In Detail: Meek Tee - Cover

In Detail: Meek Tee

These days, Christianity is known more for what the religion is against rather than what it’s about. There’s a particular section in the Bible about the Beatitudes, a sermon given by Jesus on a mountain that focused on a spirit of humility and love towards humanity overall. This particular interpretation broke from previous teachings by emphasizing mercy and compassion rather than a fear of divine retribution. This is what made Jesus so dangerous to the establishment. The ruling class uses fear to control populations, and a message of love and compassion goes against their methods. These days, they've twisted a lot of his intentions to instill fear rather than sow kindness.

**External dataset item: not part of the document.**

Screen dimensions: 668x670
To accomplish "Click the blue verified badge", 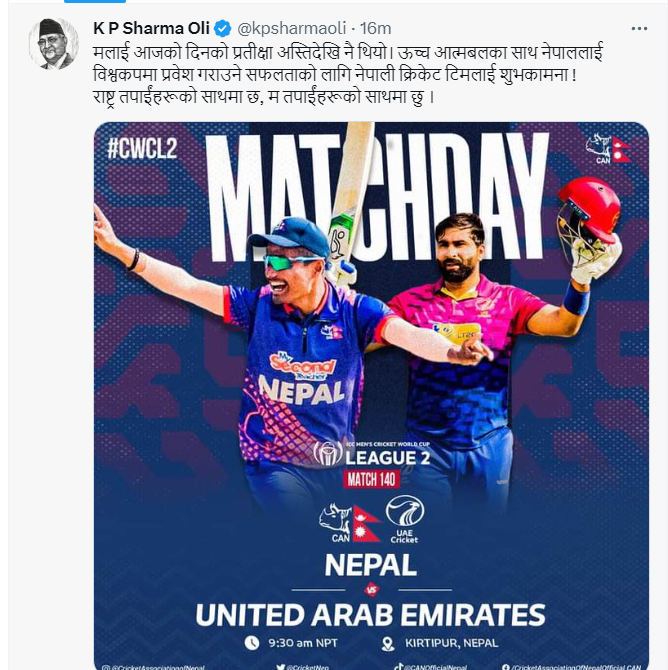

We’ve always found it ironic how many televangelists often espouse so-called Christian ideals like humility and selflessness, but fail to exhibit either of these characteristics themselves. Take for example, televangelists worth billions of dollars, or politicians who claim to have Christian ideals but are absolutely intolerant of other faiths or belief systems. It’s hard to take them seriously when they quote these same Bible verses.

We like the idea of the “meek” because it represents the poor, downtrodden, and overlooked. For us that means the type of people who feel like they don’t quite fit in, or don’t see themselves represented in a way that truly acknowledges their existence. This graphic was designed with those people in mind, not just as a message of compassion, but a reminder that things can and will eventually get better.

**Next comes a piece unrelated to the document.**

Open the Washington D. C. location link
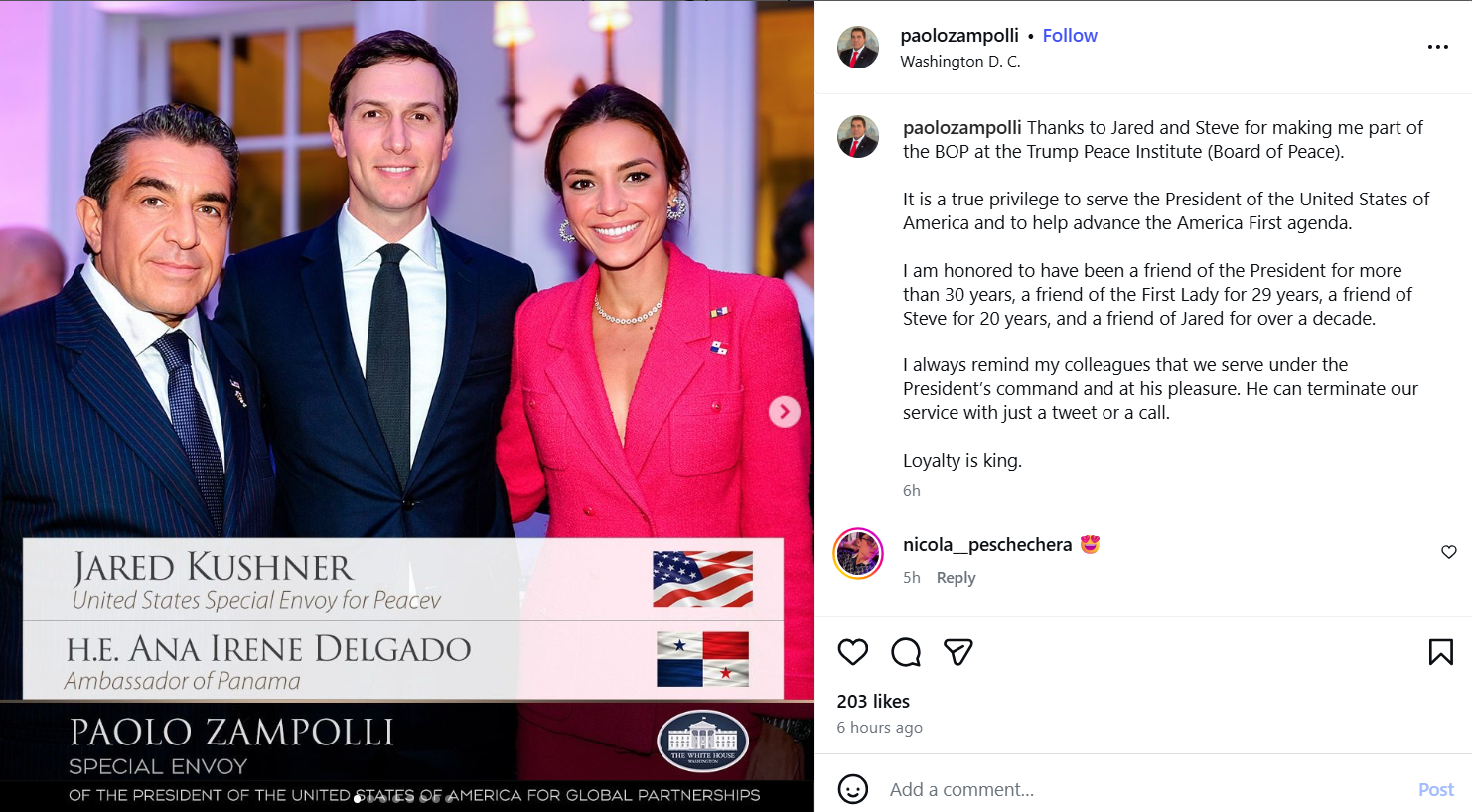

It’s not that we’re a Christian brand, but the way that Conservative-leaning entities talk about embodying these beliefs but couldn’t be far more removed from them in practice is a gross misrepresentation of what a lot of these revolutionary (at the time) Bible verses are truly about.

Practicing what they preach means comforting those in mourning, empathizing with people hungry for social justice, showing mercy to others, and striving for peace and unity instead of strife. That’s a message people of all creeds can get behind.